Community News

Heat Problems Persist in NYCHA during Recent Cold Snap



February brought record-setting cold temperatures last week, as low as 4 degrees. Combined with life-threatening wind chill, outdoor temperatures reached as low as minus 15 degrees. The extreme cold weather challenged New Yorkers to find ways to stay warm even as heat and hot water are not reliable under normal circumstances.


The New York City Housing Authority has had a history of providing inconsistent heat and hot water was made worse during the recent cold snap.

Most buildings in the Breevoort Houses had heat and no complaints from grateful tenants. One tenant named Michael said his particular building had sporadic heat. “Last week Friday and Saturday, the coldest days, yes the heat was on and off,” said Michael. “It was very cold. We had to put the oven on. I give the benefit of the doubt. The pipes may have been cold or frozen, so the heat didn’t come up.”

Tenants thought conditions would improve at the Linden Houses in Dec 2022 when C+C Apartment Management took over management via the federal Rental Assistance Demonstration (RAD) conversion.


Ms. T., who had lived in Linden Houses for more than 20 years said some apartment lines get good heat while others, like hers, don’t. Worse, since she lives on an upper floor, when the wind blows it comes right into her apartment through the glass patio doors in the living room and bedroom. “The extreme cold last weekend made it worse,” said Ms. T. “I keep the oven on and use a space heater.”

New York City law requires landlords to provide heat between October 1 and May 31.

If the temperature is less than 55 degrees outside during the day, between 6 a.m. and 10 p.m., your apartment’s inside temperature must be above 68 degrees. At night, between 10 p.m. and 6 a.m., your apartment must be above 62 degrees, no matter the temperature outside.

Landlords must provide hot water of at least 120 degrees out of the tap all year round.

Suppose tenants feel unusually cold in the apartments. In that case, they can obtain an inexpensive thermometer from a local hardware or discount store to measure indoor and outside temps and the time of day.


If the indoor temperature is below the legal requirement, the first step is to contact the landlord, superintendent, or building management.

Tenants may be tempted to supplement the heat in their apartments. However, incorrect use of supplemental heat sources increases the risk of fire.

The NYC Department of Health offers several recommendations for staying warm during cold winter months.

Check on your neighbors, especially the elderly and disabled, to see if they need help. Try to get them to a warm place, like a relative’s home.

| Data provided |
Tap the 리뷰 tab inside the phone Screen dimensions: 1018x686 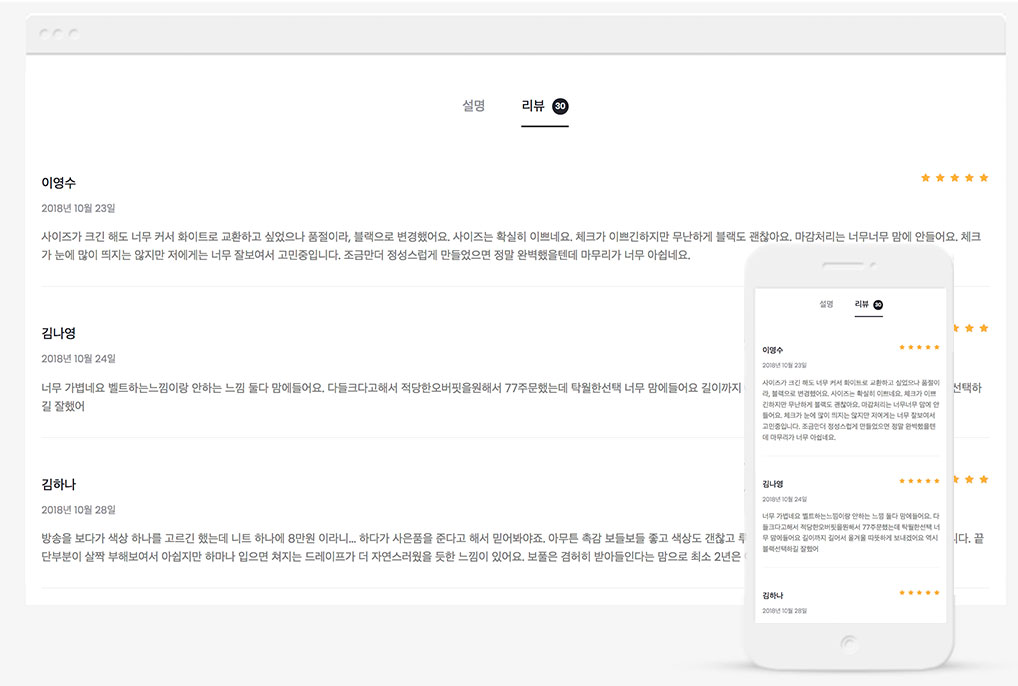[x=862, y=304]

| Exercise description |
Answer these questions from the NYCHA heat article above:
(a) How low did outdoor temperatures reach with wind chill included?
(b) Which company took over management of the Linden Houses in December 2022?
(c) What is the minimum temperature of hot water that landlords must provide from the tap?

| Completed exercise |
(a) Minus 15 degrees.
(b) C+C Apartment Management.
(c) At least 120 degrees, all year round.